Bu vali Sayın Naim Cömertoğlu’dur.
Sonra bu vali birkaç gün içinde Merkeze alınır. Önemli değildir. Bu atama Sayın Vali için boynunda şeref madalyası olmuştur. Bir de ismi tarihe geçmiştir.
Öte yandan yakın zamanda hepinizin şahit olduğu vali hoplatma örneklerimiz vardır:
Devlet, terör örgütünün sembolü olmasın diye çareyi Nevruz gününü bayram ilan etmekte bulmuştur.

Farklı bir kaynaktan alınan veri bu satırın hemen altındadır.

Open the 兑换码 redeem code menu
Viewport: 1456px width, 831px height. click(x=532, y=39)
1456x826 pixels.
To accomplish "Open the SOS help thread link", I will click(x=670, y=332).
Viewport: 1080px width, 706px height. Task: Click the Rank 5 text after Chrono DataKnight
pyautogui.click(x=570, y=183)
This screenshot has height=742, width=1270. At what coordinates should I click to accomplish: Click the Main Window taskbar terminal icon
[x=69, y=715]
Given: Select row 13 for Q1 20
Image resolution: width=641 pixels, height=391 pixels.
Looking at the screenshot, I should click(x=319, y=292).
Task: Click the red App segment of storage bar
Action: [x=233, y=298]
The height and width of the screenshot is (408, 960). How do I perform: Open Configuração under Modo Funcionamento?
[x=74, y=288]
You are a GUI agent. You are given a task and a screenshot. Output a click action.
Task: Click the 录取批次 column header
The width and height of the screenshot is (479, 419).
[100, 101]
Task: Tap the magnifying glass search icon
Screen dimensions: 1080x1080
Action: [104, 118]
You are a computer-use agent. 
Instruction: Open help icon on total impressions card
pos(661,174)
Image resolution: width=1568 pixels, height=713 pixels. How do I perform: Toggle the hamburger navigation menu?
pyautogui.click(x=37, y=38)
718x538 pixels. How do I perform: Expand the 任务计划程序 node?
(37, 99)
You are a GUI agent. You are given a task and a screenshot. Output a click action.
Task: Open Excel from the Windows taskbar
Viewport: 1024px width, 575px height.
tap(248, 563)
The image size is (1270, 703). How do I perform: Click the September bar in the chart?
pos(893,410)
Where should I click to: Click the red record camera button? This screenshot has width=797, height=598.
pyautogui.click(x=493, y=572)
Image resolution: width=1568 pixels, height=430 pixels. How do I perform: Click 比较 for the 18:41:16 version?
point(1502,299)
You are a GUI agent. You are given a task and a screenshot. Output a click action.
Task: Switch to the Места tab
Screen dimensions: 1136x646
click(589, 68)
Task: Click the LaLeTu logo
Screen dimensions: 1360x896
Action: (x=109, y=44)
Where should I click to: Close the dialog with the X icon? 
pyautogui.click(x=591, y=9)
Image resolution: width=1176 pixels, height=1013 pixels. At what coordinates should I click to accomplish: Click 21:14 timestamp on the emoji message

Çare bulduğunu zannederken trajikomik duruma düştüğünün farkına varmış mıdır, ya da ne vakit varacaktır bilemeyiz ama o gün geldiğinde birileri koskoca valileri belediye başkanlarını, milletvekillerini ve hatta bakanları vb. “Nevruz kutlaması” diye ateşin üstünden hoplatır.
Yaşıyla başıyla ateşin üstünden “hoplamak” zorunda kalır devletin valisi… Sanki bütün kutlamalarda ve bayramlarda ritüelleri yerine getiriyormuş gibi… Örneğin niçin kurban bayramlarında sembolik olarak kurban kesmez bir vali de, ateşin üstünden hoplamak zorunda hisseder kendini?
Yine yakın tarihimizde Nevruzlarda büyük mecburiyet (!) sebebiyle ateş üstünden hoplamak için o ağır bedenini, hafifleten ismi lazım değil bir “vali” söz konusu “vatandaş” olduğunda “Vali” ağırlığıyla ona nasıl “kavat” diyebilmektedir?
Ya da geçen hafta Yalova'da olduğu gibi kıyafetlerini beğenmediği bir öğretmeni, yetkisini ve otoritesini kullanıp nasıl azarlayıp sınıftan kovabilmektedir?
Halk argosunda “kim takar Yalova Kaymakamını” derler iken il olan Yalova’da o TÜBİTAK ödüllü öğretmen, takar Yalova Valisini… “Çok da tın” demeyip onun azarlamasına ve sınıftan kovulmasına kahrolur. Kendisine destek amaçlı yapılan protesto yürüyüşünde de kalp krizi geçirerek hayatını kaybeder.
Peki çağ açıp çağ kapayan Fatih döneminde devlet, öğretmenine böyle mi davranmıştır?
Fatih’in çocukluğunda, hocası Akşemseddin bir şeyi fark eder. Fatih, padişah çocuğu olmanın verdiği rahatlıkla derste hocasını dinlememektedir.
Durumu Fatih’in babası Sultan II. Murad’a anlatır Akşemseddin Hazretleri. Sultan II. Murad’ın yöntemi mükemmeldir.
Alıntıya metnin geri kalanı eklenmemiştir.